The goal of this competing renewal application is to continue to train, with the highest rigor, candidates who will succeed in academic child neurology. At UCSF, we have created a program that combines clinical focus with rigorous postgraduate scientific training. Over the past two decades, the NSADA has provided the foundation for our division of child neurology to grow academically and has allowed us to merge clinical training with scientific discovery. Recent changes at UCSF will further enhance our program. The creation of the UCSF Pediatric Brain Center in 2011 has broken down traditional silos to foster collaboration between clinicians and scientists across disciplines. The 237,000 square foot Sandler Neurosciences Center opened on the UCSF Mission Bay Campus in 2012, bringing investigators in neurology, neurosurgery, and psychiatry together under a single roof. The new UCSF Benioff Children's Hospital will open on the same campus in February, 2015, steps away from the Sandler building, and is already sparking new collaborations on childhood diseases among Sandler investigators. The overall theme of our application is, Translating discoveries in neurological diseases of infancy and childhood. We will offer rigorous training in research methodology to young investigators with focused clinical expertise who are poised to identify the most pressing research questions in their respective fields within child neurology.

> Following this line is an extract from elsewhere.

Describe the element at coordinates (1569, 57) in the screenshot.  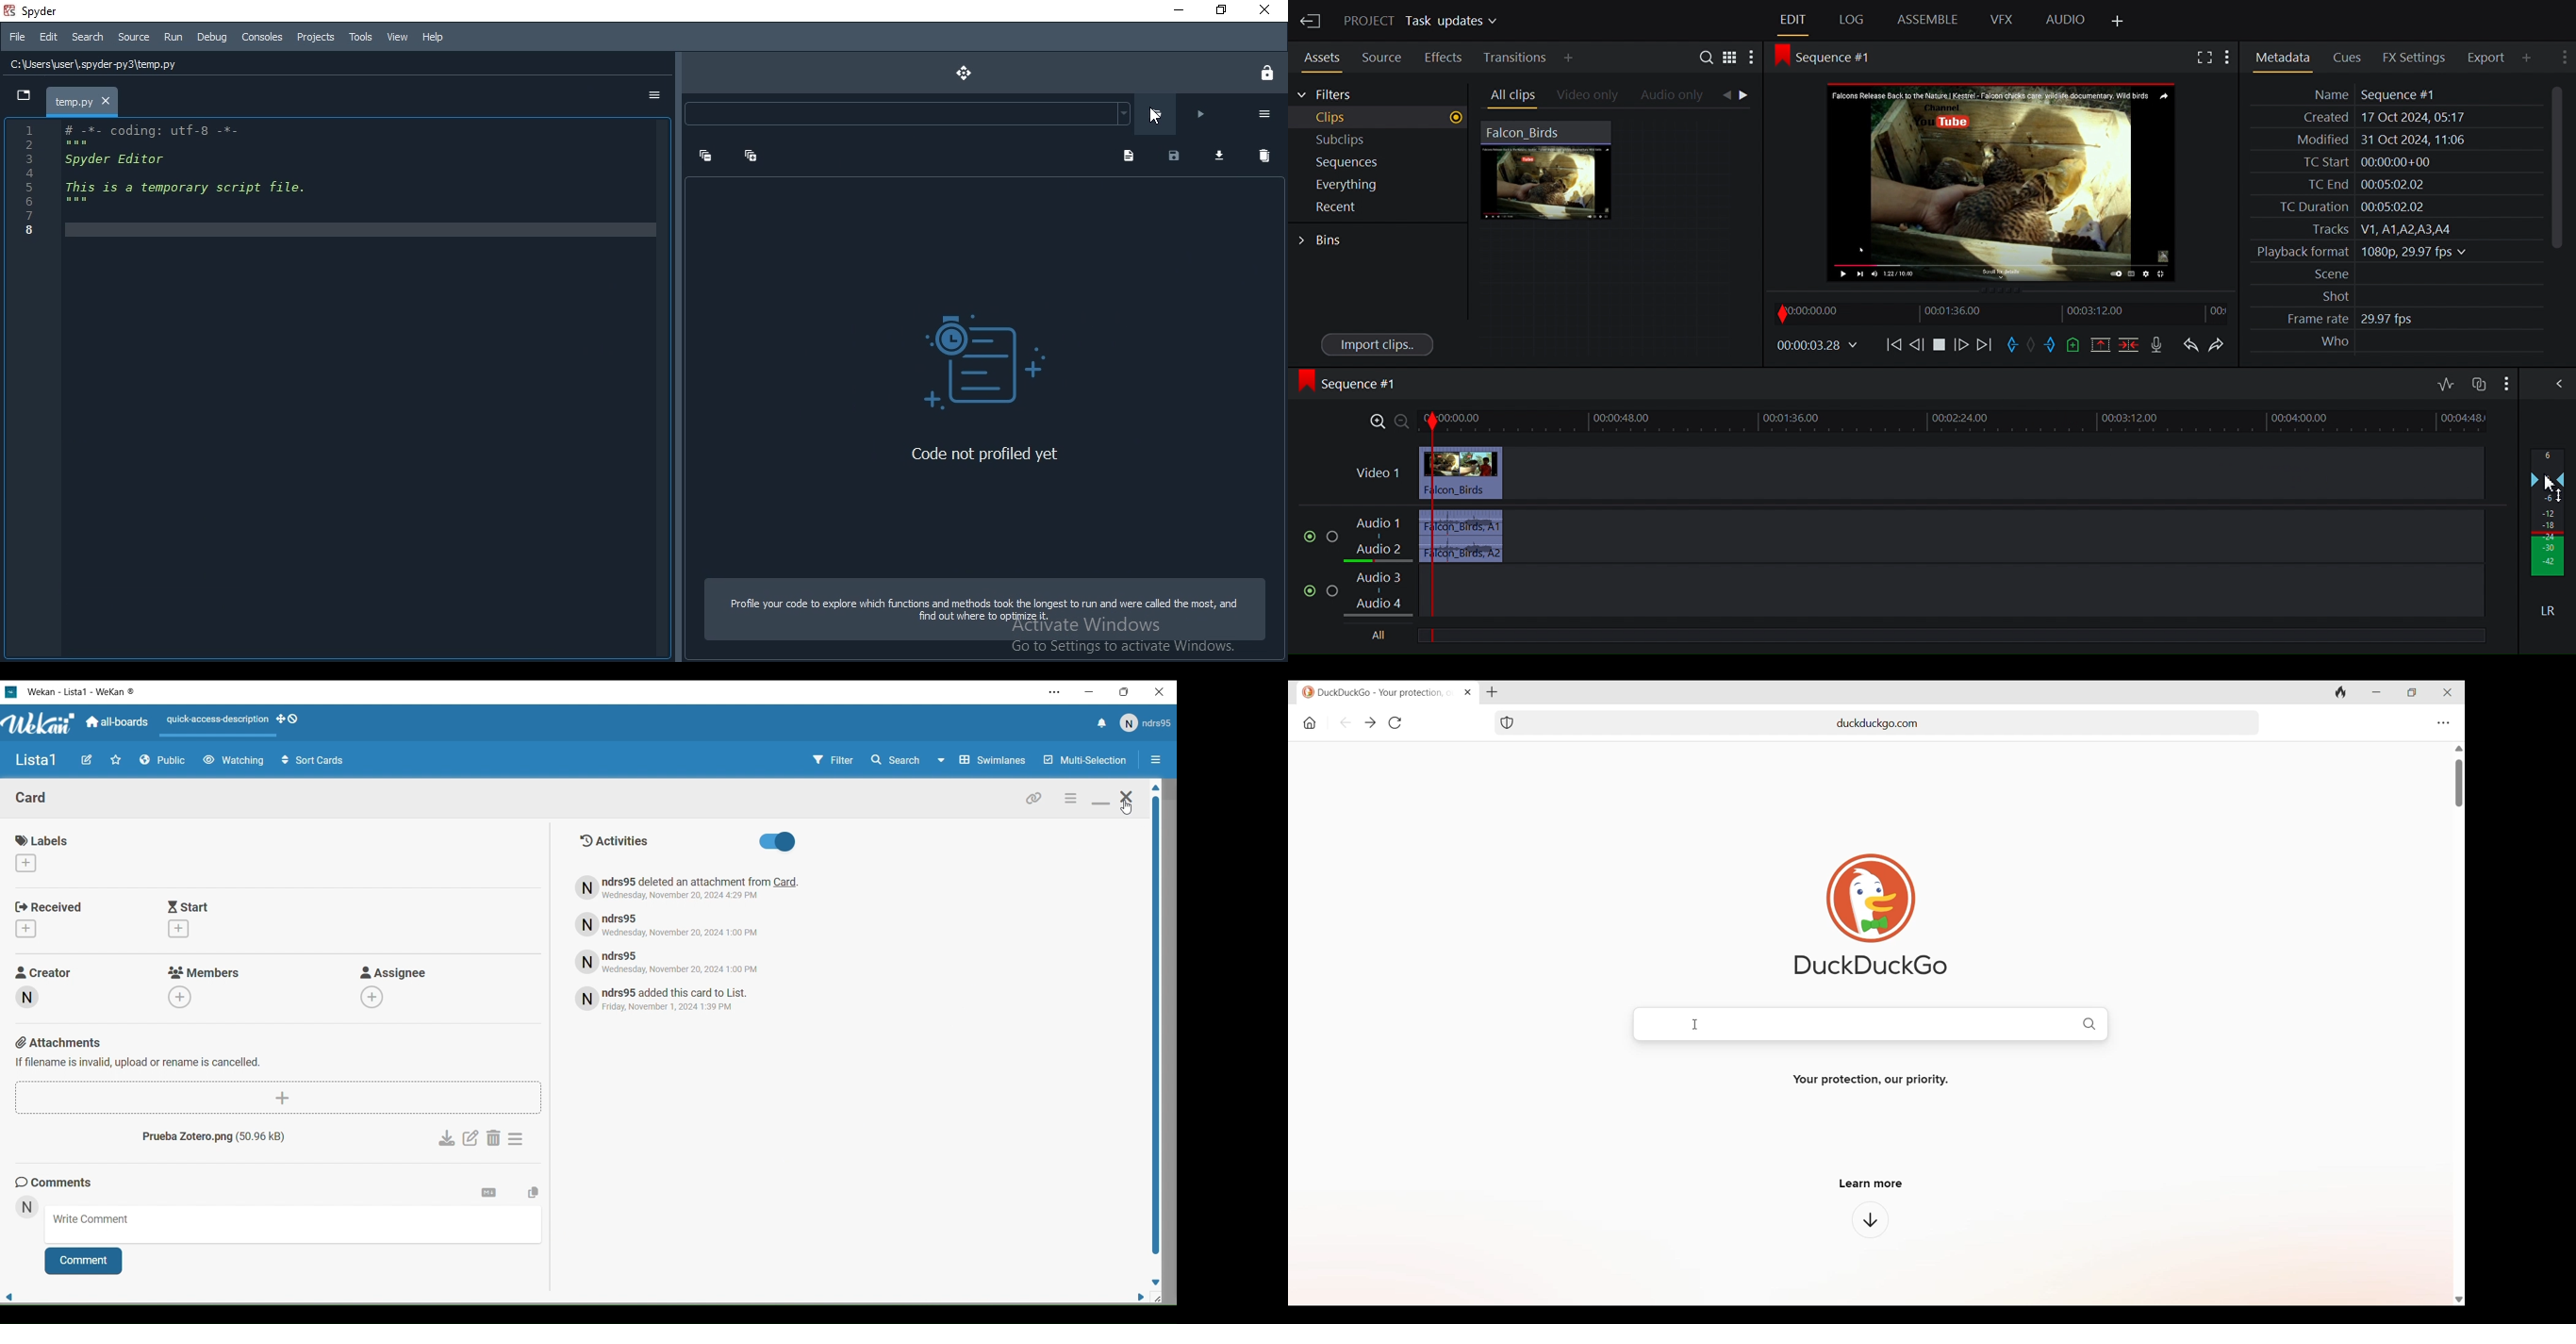
I see `Add Panel` at that location.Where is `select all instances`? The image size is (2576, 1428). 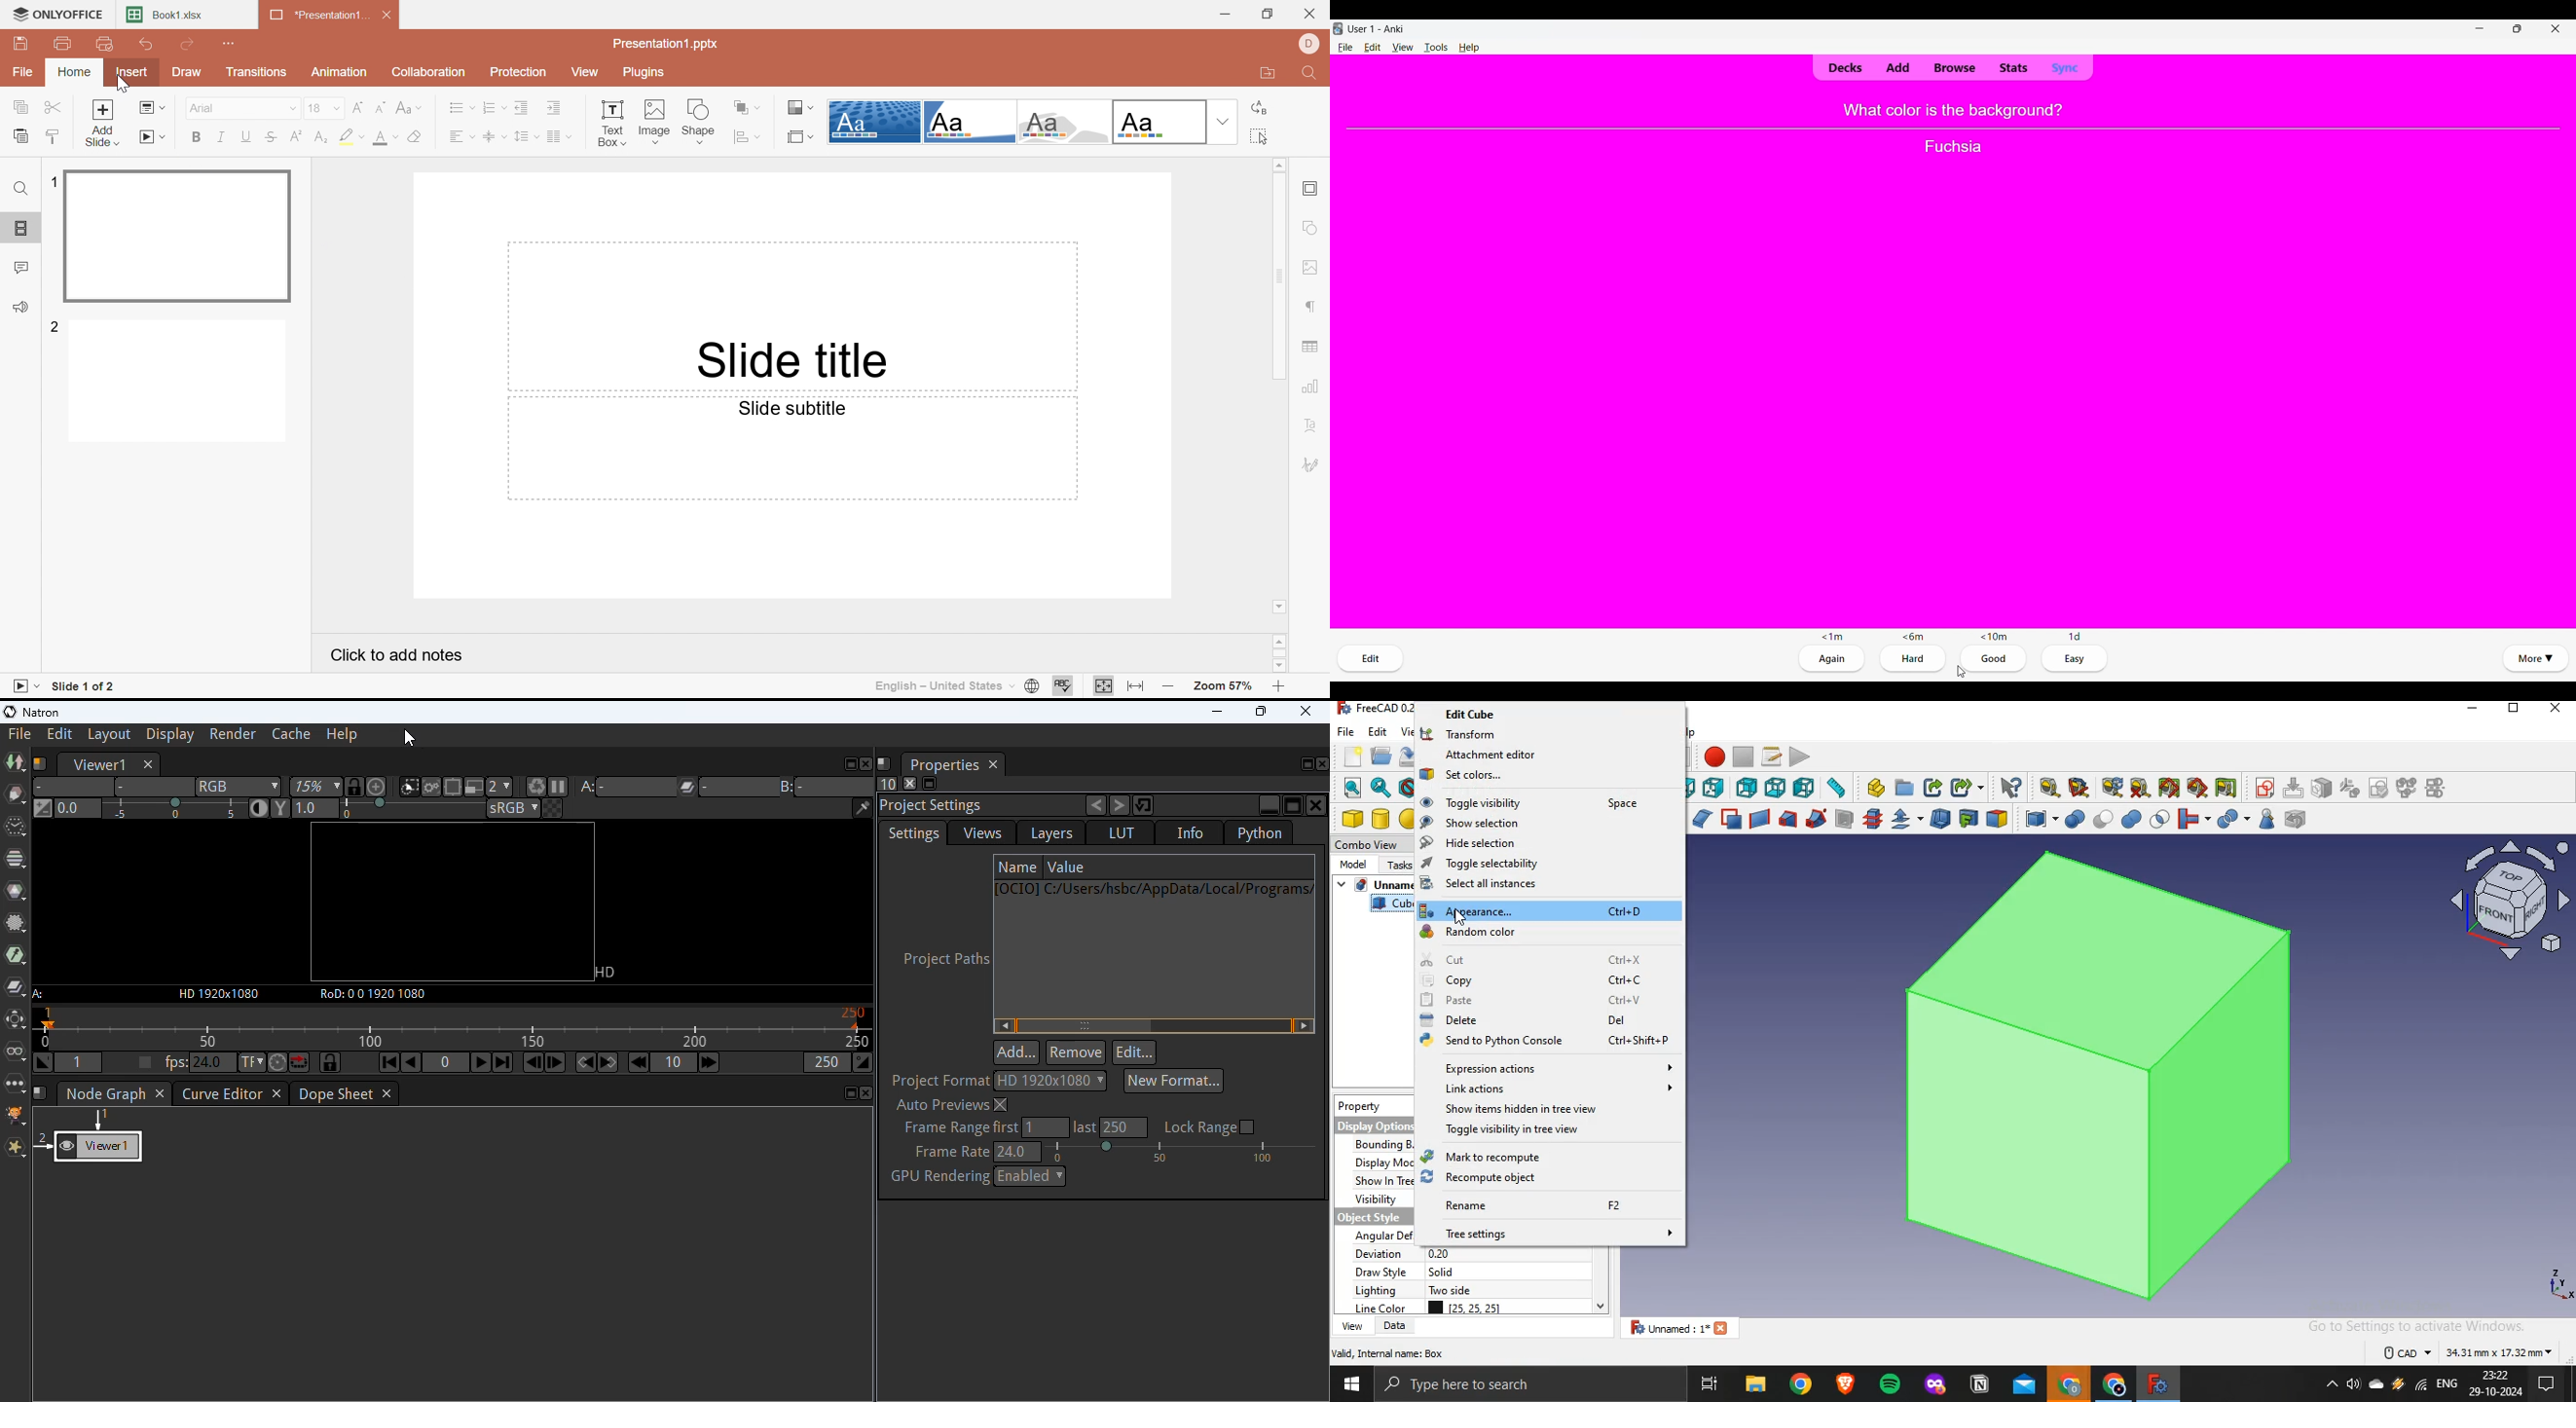
select all instances is located at coordinates (1545, 884).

Our specific aims are to continue to offer a structured program for training academic child neurologists for a career in translational research; to foster career development, pairing clinical and research interests; to expose candidates to the intellectual environment of UCSF; and to promote diversity in academic child neurology. The planned duration of the program is 5 years; we project training 3 scholars who will be junior faculty having recently completed their clinical subspecialty training. Our first candidate, Kevin Shapiro, MD, PhD, is a child neurologist and cognitive psychologist who is currently completing a vascular neurology fellowship. He will study language development and cortical plasticity after early brain injury using a combination of cognitive testing and multimodal neuroimaging in children with focal ischemic brain lesions. He will benefit from two internationally-recognized mentors: Dr. Maria Luisa Gorno-Tempini, expert in language disorders, and Dr. Heather Fullerton, expert in childhood stroke. He will use Sandler facilities, including the Neuroscience Imaging Center, a state-of-the-art research imaging center on the ground floor of the Sandler Neurosciences Center; his mentors both have their laboratories in the same building. Additional potential candidates will submit protocols for review by the internal and external advisors; we will perform outreach to enhance the diversity of our candidates. With well-established, nationally recognized and supported training programs at UCSF to support the didactic phase of this program, coupled with a team of accomplished mentors committed to the career development of child neurologists, we will succeed in bringing forth the next generation of leaders in academic child neurology.
The UCSF Neurological Sciences Academic Development Award will help train the next generation of academic child neurologists, providing them the research skills they need to identify better ways of caring for children with disorders of the nervous system. It also seeks to add diversity to the field of child neurology so that its leaders are more representative of the children they hope to serve.